You are not answering the questions.  I don't know if that is because you don't understand them or not.  Your responses lack sufficient context. Please do try to answer the questions.

dougp

QuoteYou are not answering the questions.

That is correct.  Still unanswered...

QuoteNot working for CSV?  Or not working for Excel?  Excel doesn't understand CSV files.  You might try looking at the result in a text editor.

Basically, if you're using Excel to open a CSV file, you're doing it wrong.
And if the requirement is to display data in Excel, use the Excel output format, not CSV.

Good Friend

I'm sorry if I couldnt answer your questions properly earlier.

1.  What is the data type of the column which is the source of your data?
     Using Current_Date so it is a DATE data type

2.  When you test that column, what does the data look like?
    In CSV the format changes to YYYY/MM/DD

3.  If you use the cast function to cast the column to date what does the data look like?
     I casted it to varchar and HTML AND EXCEL gives YYYY-MM-DD which is the desired format but users are running this report in CSV and exporting it

4.  Can you answer Doug's question.  Are you using a text editor to look at the CSV output?
     They are downloading the CSV file and opening the .CSV as is


dougp

Still didn't answer the questions.

2. So, you're viewing the output in Notepad and the format of that column is YYYY/MM/DD?

4. Opening the CSV how?  Is the user opening the CSV file in Notepad?  Or are they allowing Excel to mess up the data?

bus_pass_man

Quote from: Good Friend on 27 Jan 2026 02:01:52 PM2.  When you test that column, what does the data look like?
    In CSV the format changes to YYYY/MM/DD


No, when you test that column in CA, preferably in the modelling tool which you are using.  Also, when you test that column in your DB's administrative tool.

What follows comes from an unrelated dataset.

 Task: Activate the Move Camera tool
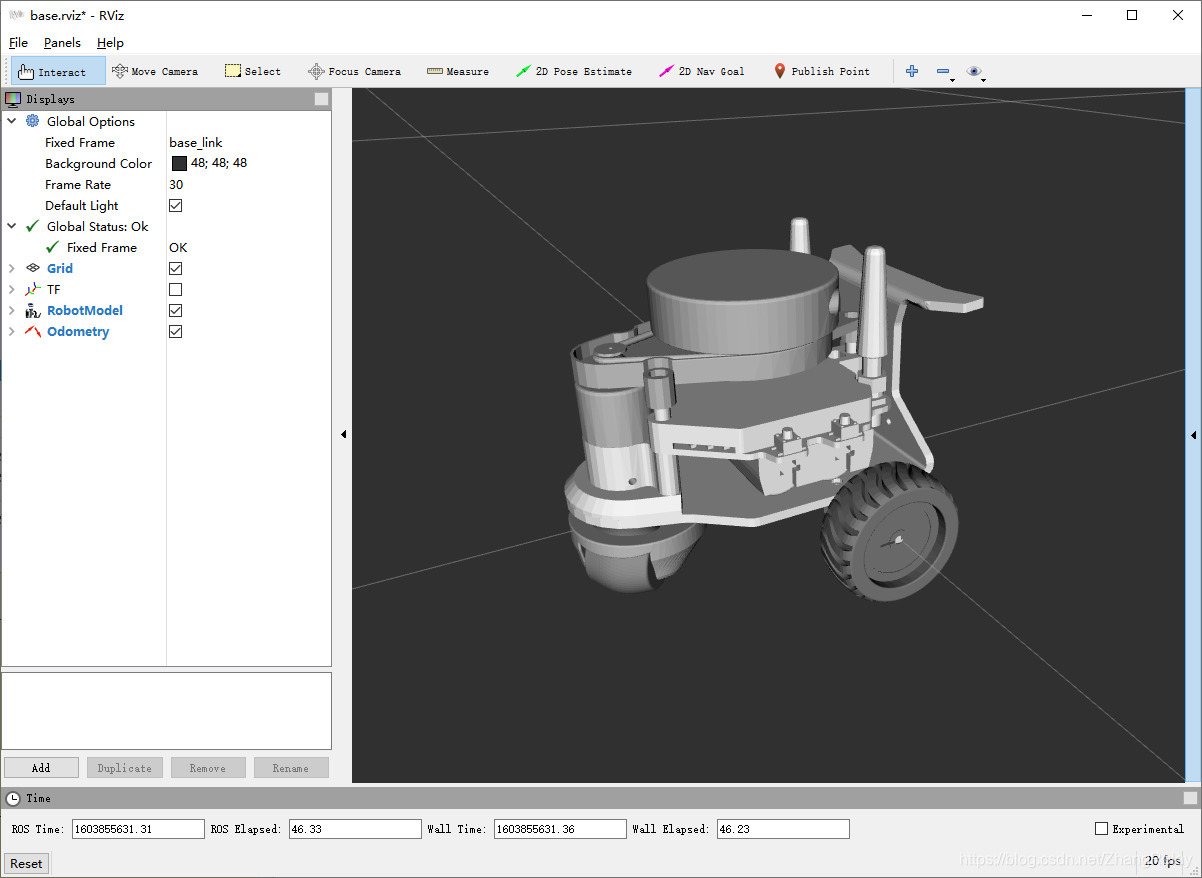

The object of these exercises is to identify where in the chain things go wrong.


Quote from: Good Friend on 27 Jan 2026 02:01:52 PM3.  If you use the cast function to cast the column to date what does the data look like?
    I casted it to varchar and HTML AND EXCEL gives YYYY-MM-DD which is the desired format but users are running this report in CSV and exporting it


No, when you do the cast it to date and view it in CA.  Also, why, if your column is a date data type, are you casting it to varchar?

Off the top of my head I don't know what variations native date data type columns can have for each DB vendor.   Certainly if it is cast to date in Cognos it will be rendered in the ISO 8601 format, which is YYYY-MM-DD.